• _Job_
Convert the material starting with the line containing "Viewport: 1399px width, 787px height." and going on through the line containing "Action: tap(132, 735)" into a JSON list of strings, one string per line, skipping blank lines. Leave the pictures out of the answer.

• _Data shown_
===============

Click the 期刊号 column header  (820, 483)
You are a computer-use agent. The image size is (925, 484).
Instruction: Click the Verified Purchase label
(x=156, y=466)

===============

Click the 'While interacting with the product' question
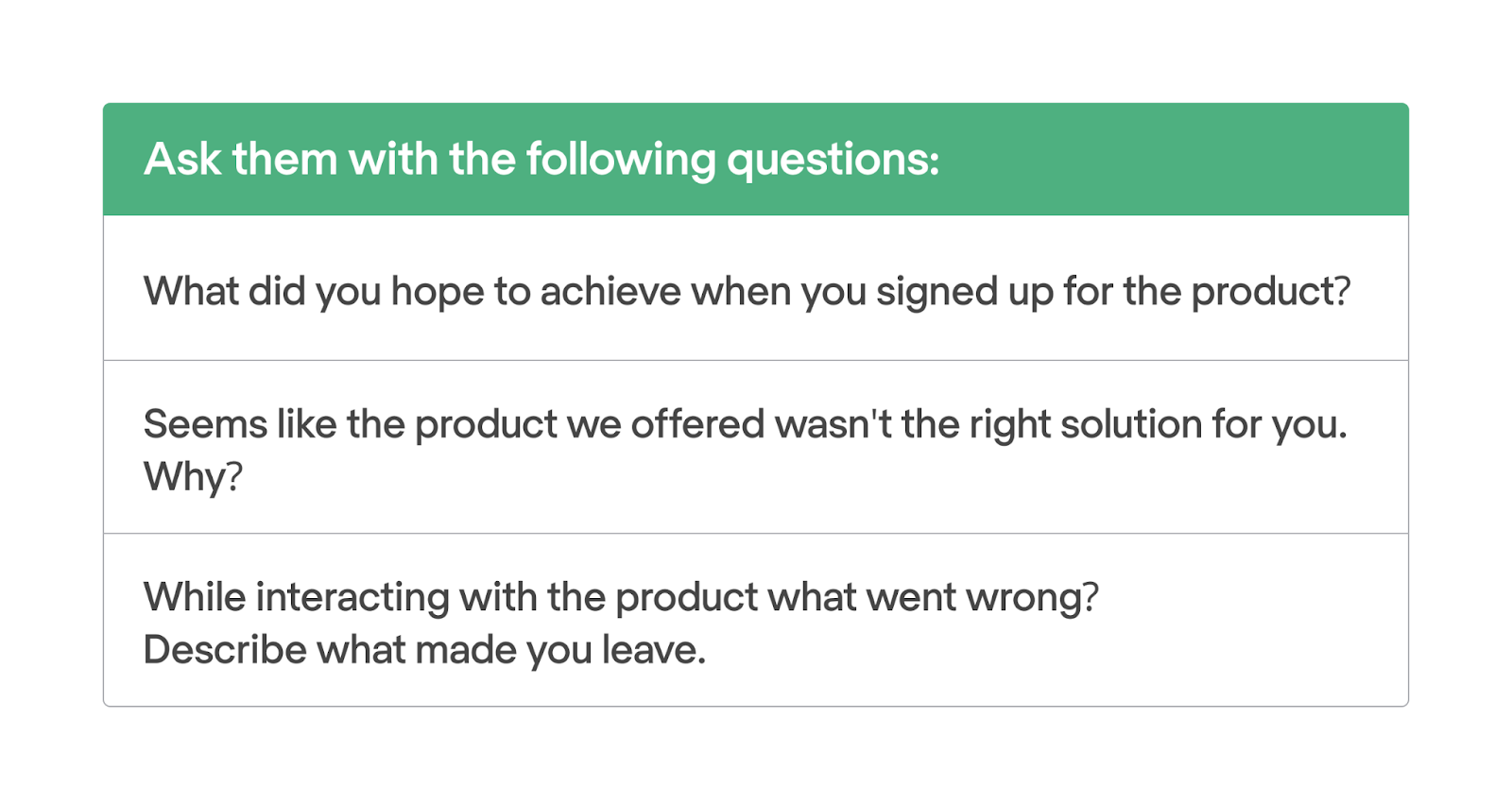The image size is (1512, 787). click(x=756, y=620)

===============

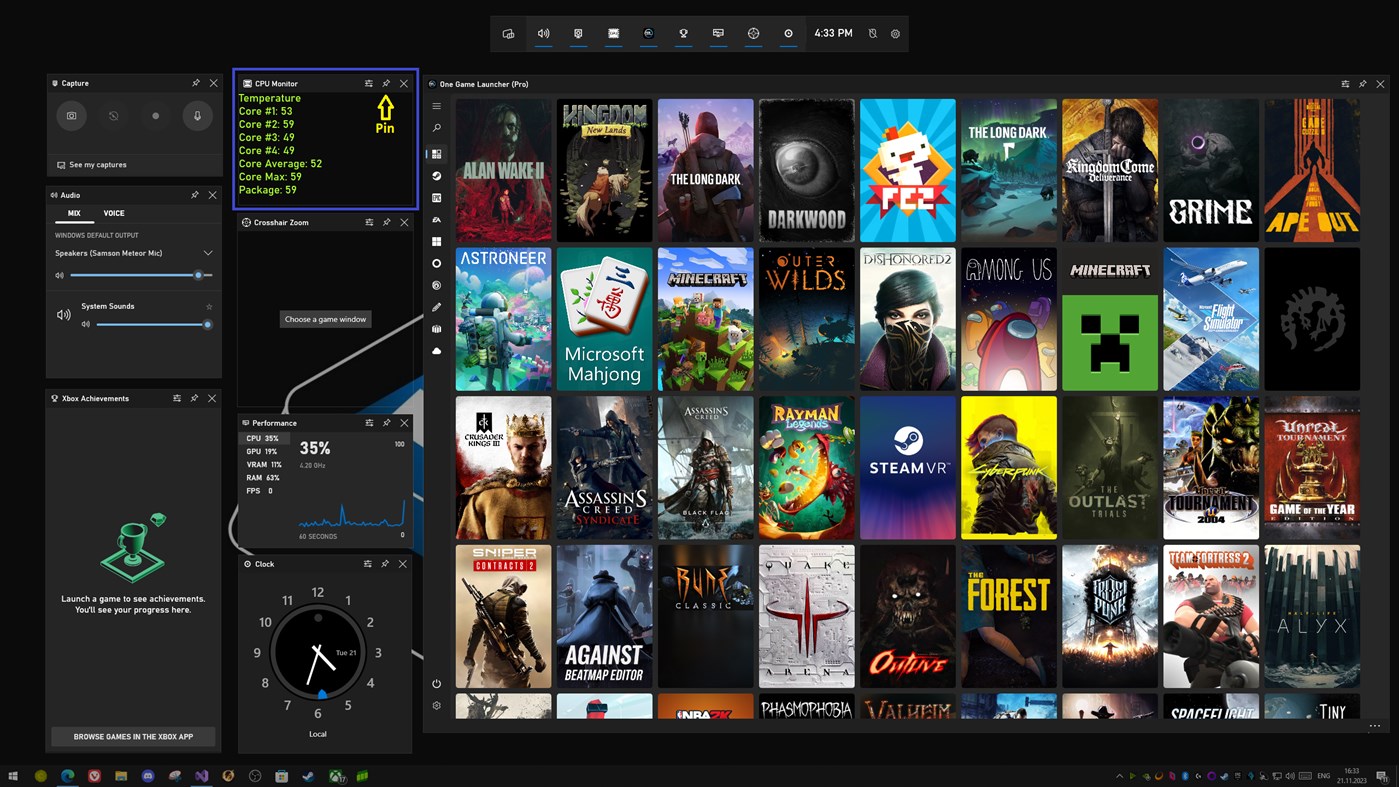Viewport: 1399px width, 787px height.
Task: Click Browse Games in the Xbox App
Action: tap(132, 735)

===============

• _Solution to the exercise_
[
  "Viewport: 1399px width, 787px height.",
  "Task: Click Browse Games in the Xbox App",
  "Action: tap(132, 735)"
]